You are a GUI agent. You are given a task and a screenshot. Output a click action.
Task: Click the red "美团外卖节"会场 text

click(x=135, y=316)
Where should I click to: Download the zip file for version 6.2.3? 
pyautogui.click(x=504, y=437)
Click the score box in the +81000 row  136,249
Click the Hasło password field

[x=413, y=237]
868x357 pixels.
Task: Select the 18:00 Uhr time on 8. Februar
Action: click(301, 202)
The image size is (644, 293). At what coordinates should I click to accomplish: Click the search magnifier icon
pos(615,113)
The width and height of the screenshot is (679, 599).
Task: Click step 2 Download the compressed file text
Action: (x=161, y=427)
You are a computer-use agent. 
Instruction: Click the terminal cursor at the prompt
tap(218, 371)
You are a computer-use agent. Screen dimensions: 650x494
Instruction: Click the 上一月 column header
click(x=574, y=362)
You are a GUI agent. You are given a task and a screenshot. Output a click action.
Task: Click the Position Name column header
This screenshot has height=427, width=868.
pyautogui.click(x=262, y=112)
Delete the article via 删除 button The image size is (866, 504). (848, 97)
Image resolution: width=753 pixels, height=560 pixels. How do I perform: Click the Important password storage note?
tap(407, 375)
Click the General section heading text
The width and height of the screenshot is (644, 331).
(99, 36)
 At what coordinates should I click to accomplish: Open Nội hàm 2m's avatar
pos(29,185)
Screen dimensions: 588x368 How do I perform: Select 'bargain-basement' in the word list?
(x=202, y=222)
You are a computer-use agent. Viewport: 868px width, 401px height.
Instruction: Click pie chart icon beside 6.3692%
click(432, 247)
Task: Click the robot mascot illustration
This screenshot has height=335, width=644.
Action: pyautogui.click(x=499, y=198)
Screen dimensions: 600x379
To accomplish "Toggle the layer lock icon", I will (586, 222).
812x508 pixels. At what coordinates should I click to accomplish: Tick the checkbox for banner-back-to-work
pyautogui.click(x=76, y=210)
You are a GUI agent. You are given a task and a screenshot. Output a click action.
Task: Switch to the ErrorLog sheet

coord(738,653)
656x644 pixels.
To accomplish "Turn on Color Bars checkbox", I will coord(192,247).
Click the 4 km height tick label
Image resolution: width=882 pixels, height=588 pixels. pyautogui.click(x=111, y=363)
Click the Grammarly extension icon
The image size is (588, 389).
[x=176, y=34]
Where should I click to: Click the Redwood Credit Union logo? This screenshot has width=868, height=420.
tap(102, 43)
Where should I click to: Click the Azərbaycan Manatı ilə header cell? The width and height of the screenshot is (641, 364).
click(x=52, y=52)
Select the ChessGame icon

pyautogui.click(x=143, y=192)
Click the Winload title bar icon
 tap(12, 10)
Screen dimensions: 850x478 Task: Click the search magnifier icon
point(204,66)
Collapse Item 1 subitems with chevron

> _Work item_: All entries above are to be transcribed verbatim.

> _Solved problem_:
You are a GUI agent. You are given a task and a screenshot. Output a click action.
Task: Click the red "美团外卖节"会场 text

click(x=135, y=316)
Where should I click to: Download the zip file for version 6.2.3? 
pyautogui.click(x=504, y=437)
Click the score box in the +81000 row  136,249
Click the Hasło password field

[x=413, y=237]
868x357 pixels.
Task: Select the 18:00 Uhr time on 8. Februar
Action: click(301, 202)
The image size is (644, 293). At what coordinates should I click to accomplish: Click the search magnifier icon
pos(615,113)
The width and height of the screenshot is (679, 599).
Task: Click step 2 Download the compressed file text
Action: (x=161, y=427)
You are a computer-use agent. 
Instruction: Click the terminal cursor at the prompt
tap(218, 371)
You are a computer-use agent. Screen dimensions: 650x494
Instruction: Click the 上一月 column header
click(x=574, y=362)
You are a GUI agent. You are given a task and a screenshot. Output a click action.
Task: Click the Position Name column header
This screenshot has height=427, width=868.
pyautogui.click(x=262, y=112)
Delete the article via 删除 button The image size is (866, 504). (848, 97)
Image resolution: width=753 pixels, height=560 pixels. How do I perform: Click the Important password storage note?
tap(407, 375)
Click the General section heading text
The width and height of the screenshot is (644, 331).
(99, 36)
 At what coordinates should I click to accomplish: Open Nội hàm 2m's avatar
pos(29,185)
Screen dimensions: 588x368 How do I perform: Select 'bargain-basement' in the word list?
(x=202, y=222)
You are a computer-use agent. Viewport: 868px width, 401px height.
Instruction: Click pie chart icon beside 6.3692%
click(432, 247)
Task: Click the robot mascot illustration
This screenshot has height=335, width=644.
Action: pyautogui.click(x=499, y=198)
Screen dimensions: 600x379
To accomplish "Toggle the layer lock icon", I will (586, 222).
812x508 pixels. At what coordinates should I click to accomplish: Tick the checkbox for banner-back-to-work
pyautogui.click(x=76, y=210)
You are a GUI agent. You are given a task and a screenshot. Output a click action.
Task: Switch to the ErrorLog sheet

coord(738,653)
656x644 pixels.
To accomplish "Turn on Color Bars checkbox", I will coord(192,247).
Click the 4 km height tick label
Image resolution: width=882 pixels, height=588 pixels. pyautogui.click(x=111, y=363)
Click the Grammarly extension icon
The image size is (588, 389).
[x=176, y=34]
Where should I click to: Click the Redwood Credit Union logo? This screenshot has width=868, height=420.
tap(102, 43)
Where should I click to: Click the Azərbaycan Manatı ilə header cell? The width and height of the screenshot is (641, 364).
click(x=52, y=52)
Select the ChessGame icon

pyautogui.click(x=143, y=192)
Click the Winload title bar icon
 tap(12, 10)
Screen dimensions: 850x478 Task: Click the search magnifier icon
point(204,66)
Collapse Item 1 subitems with chevron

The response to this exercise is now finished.